### Records supplied
*** Begin section ***
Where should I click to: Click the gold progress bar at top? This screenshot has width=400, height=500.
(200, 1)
*** End section ***
*** Begin section ***
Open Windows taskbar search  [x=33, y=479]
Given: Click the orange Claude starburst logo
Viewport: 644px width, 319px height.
*** End section ***
*** Begin section ***
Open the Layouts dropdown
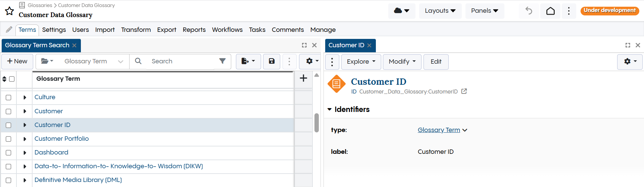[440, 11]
*** End section ***
### Exercise prompt
Among the entries above, copy exactly only the lines starting with the one containing "Given: Click the orange Claude starburst logo" and going through the one containing "Viewport: 644px width, 319px height.", both ends included.

### Task response
Given: Click the orange Claude starburst logo
Viewport: 644px width, 319px height.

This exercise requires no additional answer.